- _Directions_:
Repeat precisely the span of lines below that opens with the line containing "Task: Click the map name 南沙諸島沖/カムラン湾沖" and closes with the line containing "You are a computer-use agent.", both included.

- _Exercise materials_:
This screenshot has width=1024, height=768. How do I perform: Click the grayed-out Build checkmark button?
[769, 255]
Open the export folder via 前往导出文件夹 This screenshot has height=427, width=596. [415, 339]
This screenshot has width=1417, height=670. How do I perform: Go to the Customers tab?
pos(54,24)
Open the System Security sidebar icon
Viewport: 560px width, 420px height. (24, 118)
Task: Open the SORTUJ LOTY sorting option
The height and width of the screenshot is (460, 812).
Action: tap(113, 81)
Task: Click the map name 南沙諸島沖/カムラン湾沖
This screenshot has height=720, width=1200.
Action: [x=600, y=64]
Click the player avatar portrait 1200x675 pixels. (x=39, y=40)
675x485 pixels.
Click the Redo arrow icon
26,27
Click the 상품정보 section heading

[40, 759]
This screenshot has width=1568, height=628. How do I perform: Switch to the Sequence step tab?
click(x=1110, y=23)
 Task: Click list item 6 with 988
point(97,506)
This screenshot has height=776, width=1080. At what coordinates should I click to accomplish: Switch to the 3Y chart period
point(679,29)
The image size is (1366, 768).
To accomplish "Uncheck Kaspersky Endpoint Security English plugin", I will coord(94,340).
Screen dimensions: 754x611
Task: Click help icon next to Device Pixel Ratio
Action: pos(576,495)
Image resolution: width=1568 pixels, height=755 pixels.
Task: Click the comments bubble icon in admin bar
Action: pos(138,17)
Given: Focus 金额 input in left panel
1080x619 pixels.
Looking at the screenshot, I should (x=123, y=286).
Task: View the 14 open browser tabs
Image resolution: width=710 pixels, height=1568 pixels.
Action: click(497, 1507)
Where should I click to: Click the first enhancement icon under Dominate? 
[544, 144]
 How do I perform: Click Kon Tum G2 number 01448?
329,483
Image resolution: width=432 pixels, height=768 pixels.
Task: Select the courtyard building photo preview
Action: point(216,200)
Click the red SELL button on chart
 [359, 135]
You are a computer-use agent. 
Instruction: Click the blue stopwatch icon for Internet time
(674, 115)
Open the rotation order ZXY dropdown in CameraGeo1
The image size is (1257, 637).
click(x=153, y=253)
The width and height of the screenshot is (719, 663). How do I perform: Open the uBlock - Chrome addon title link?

- _Task solution_:
Task: Click the map name 南沙諸島沖/カムラン湾沖
This screenshot has height=720, width=1200.
Action: [x=600, y=64]
Click the player avatar portrait 1200x675 pixels. (x=39, y=40)
675x485 pixels.
Click the Redo arrow icon
26,27
Click the 상품정보 section heading

[40, 759]
This screenshot has width=1568, height=628. How do I perform: Switch to the Sequence step tab?
click(x=1110, y=23)
 Task: Click list item 6 with 988
point(97,506)
This screenshot has height=776, width=1080. At what coordinates should I click to accomplish: Switch to the 3Y chart period
point(679,29)
The image size is (1366, 768).
To accomplish "Uncheck Kaspersky Endpoint Security English plugin", I will coord(94,340).
Screen dimensions: 754x611
Task: Click help icon next to Device Pixel Ratio
Action: pos(576,495)
Image resolution: width=1568 pixels, height=755 pixels.
Task: Click the comments bubble icon in admin bar
Action: pos(138,17)
Given: Focus 金额 input in left panel
1080x619 pixels.
Looking at the screenshot, I should (x=123, y=286).
Task: View the 14 open browser tabs
Image resolution: width=710 pixels, height=1568 pixels.
Action: click(497, 1507)
Where should I click to: Click the first enhancement icon under Dominate? 
[544, 144]
 How do I perform: Click Kon Tum G2 number 01448?
329,483
Image resolution: width=432 pixels, height=768 pixels.
Task: Select the courtyard building photo preview
Action: point(216,200)
Click the red SELL button on chart
 [359, 135]
You are a computer-use agent. 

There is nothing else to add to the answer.